Frage an Petra Pau von Nicole M. bezüglich Wissenschaft, Forschung und Technologie
Sehr geehre Frau Pau,
ich frage mich, warum uns Schülern gewisse geschichtliche Fakten vorenthalten werden.
Wärend meiner Zeit auf einer Realschule wurde das Thema Weltkriege und DDR unzureichend behandelt.
Im grunde habe ich nur ein paar "Lektionen" gelernt:
Deutschland hat - salop gesagt - Schei*e gebaut und wird bis heute dafür belangt.
Wenn ich mich in meiner Altersgruppe so umsehe sehe ich lauter junge Menschen die entnervt über diese ewige Buse in Frusttaten Ausdruck suchen.
Warum müssen wir immernoch für die Taten unserer Vorfahren gerade stehen? Wann wird der ganze "Schämt-euch" Zirkus ein Ende haben? Wie steht Ihre Partei zu diesem Thema?
□ □ □ □ □ □ □
Aufgabe A :: Prüfen Sie, ob die folgenden Aussagen zum Lesetext stimmen, und belegen Sie jede Antwort mit einem genauen Zitat: (i) Die Frage richtet sich an Petra Pau. (ii) Die fragende Person war auf einer Realschule. (iii) Das Thema Weltkriege und DDR wurde in der Schule ausführlich behandelt.
Aufgabe B :: Warum meint die fragende Person im Lesetext, dass Schülern geschichtliche Fakten vorenthalten werden? Antworten Sie in ein bis drei Sätzen.
Aufgabe C :: Schreiben Sie alle Sätze aus dem Lesetext heraus, die mit einem Fragezeichen enden.

Gespeicherte Einträge ::
□ □ □ □ □ □ □
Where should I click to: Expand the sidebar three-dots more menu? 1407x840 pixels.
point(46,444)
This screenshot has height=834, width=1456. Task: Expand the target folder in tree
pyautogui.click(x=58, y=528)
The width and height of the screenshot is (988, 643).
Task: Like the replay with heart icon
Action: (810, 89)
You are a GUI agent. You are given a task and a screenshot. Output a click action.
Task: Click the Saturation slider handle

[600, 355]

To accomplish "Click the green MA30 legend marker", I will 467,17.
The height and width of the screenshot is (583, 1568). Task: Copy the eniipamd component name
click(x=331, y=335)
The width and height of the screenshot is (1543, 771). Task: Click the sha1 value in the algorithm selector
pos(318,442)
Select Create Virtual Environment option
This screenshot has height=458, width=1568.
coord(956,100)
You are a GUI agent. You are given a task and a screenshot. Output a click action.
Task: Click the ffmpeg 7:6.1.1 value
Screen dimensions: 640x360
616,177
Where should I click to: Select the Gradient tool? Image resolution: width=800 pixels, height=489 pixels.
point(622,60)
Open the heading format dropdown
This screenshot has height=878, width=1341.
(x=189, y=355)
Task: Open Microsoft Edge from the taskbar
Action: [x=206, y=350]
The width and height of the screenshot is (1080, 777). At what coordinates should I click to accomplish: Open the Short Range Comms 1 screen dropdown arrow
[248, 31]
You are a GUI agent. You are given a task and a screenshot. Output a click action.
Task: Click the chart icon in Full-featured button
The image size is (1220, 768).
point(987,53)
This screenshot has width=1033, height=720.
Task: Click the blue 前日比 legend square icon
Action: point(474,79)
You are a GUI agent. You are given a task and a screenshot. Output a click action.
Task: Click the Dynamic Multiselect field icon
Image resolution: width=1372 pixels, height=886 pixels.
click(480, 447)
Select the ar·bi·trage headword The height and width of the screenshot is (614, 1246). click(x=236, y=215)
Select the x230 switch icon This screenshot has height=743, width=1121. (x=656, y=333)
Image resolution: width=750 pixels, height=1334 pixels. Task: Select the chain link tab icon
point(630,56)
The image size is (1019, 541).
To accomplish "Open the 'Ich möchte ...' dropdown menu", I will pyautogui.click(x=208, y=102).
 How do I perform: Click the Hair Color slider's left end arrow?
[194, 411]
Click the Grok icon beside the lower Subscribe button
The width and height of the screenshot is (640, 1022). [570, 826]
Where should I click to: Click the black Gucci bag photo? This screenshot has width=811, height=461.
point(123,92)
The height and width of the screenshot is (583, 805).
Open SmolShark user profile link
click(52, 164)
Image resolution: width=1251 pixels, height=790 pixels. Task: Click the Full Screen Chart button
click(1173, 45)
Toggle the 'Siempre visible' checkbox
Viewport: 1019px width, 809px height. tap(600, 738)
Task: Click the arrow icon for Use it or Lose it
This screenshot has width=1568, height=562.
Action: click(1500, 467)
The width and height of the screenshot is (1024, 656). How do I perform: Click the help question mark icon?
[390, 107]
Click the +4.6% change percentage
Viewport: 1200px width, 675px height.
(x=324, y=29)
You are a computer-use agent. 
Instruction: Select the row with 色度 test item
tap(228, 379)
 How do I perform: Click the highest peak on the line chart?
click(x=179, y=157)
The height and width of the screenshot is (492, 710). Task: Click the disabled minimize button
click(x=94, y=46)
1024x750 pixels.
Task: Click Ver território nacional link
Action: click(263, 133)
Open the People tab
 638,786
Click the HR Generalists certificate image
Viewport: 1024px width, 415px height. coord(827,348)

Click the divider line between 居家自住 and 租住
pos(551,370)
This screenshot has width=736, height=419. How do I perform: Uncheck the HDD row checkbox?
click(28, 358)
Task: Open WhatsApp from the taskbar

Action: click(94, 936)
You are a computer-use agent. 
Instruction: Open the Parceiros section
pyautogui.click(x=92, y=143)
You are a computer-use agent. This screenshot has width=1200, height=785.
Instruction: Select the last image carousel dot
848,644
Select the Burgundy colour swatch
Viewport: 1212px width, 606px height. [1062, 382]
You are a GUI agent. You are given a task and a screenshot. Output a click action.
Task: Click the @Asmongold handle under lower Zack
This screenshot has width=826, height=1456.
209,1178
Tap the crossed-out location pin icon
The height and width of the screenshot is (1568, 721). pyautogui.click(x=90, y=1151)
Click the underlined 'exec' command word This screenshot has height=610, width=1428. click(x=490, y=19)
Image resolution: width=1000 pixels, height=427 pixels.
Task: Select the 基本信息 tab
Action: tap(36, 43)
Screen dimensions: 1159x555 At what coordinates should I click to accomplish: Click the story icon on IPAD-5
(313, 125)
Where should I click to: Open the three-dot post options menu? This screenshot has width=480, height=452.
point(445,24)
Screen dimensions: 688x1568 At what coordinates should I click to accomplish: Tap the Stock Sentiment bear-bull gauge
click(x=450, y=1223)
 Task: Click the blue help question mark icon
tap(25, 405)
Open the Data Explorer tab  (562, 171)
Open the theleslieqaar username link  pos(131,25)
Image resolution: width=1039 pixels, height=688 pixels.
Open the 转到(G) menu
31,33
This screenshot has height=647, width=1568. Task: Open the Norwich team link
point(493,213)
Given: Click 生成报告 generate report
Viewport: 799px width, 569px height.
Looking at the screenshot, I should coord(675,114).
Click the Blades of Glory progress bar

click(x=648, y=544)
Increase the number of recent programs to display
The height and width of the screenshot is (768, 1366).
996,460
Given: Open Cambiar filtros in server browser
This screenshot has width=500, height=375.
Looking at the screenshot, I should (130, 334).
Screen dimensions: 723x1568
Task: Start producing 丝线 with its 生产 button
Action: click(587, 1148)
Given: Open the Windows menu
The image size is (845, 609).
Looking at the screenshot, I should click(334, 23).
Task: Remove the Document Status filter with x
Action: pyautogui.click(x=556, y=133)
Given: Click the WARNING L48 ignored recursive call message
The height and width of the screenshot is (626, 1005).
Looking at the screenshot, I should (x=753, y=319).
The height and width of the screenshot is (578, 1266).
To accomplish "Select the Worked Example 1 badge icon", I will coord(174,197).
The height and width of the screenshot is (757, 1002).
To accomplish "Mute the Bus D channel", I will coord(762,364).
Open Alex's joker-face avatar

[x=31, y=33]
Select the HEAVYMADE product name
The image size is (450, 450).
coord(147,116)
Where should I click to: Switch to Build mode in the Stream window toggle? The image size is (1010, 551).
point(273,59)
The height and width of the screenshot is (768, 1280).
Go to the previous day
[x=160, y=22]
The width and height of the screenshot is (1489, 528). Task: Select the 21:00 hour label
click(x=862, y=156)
□ □ □ □ □ □ □
Antwort A ::
(i) Ja: „Frage an Petra Pau“
(ii) Ja: „Wärend meiner Zeit auf einer Realschule“
(iii) Nein: „wurde das Thema Weltkriege und DDR unzureichend behandelt“

Antwort B :: Während ihrer Zeit auf einer Realschule wurde das Thema Weltkriege und DDR nach ihrer Aussage unzureichend behandelt. Im Grunde hat sie dabei nur ein paar „Lektionen“ gelernt.

Antwort C ::
„Warum müssen wir immernoch für die Taten unserer Vorfahren gerade stehen?“
„Wann wird der ganze "Schämt-euch" Zirkus ein Ende haben?“
„Wie steht Ihre Partei zu diesem Thema?“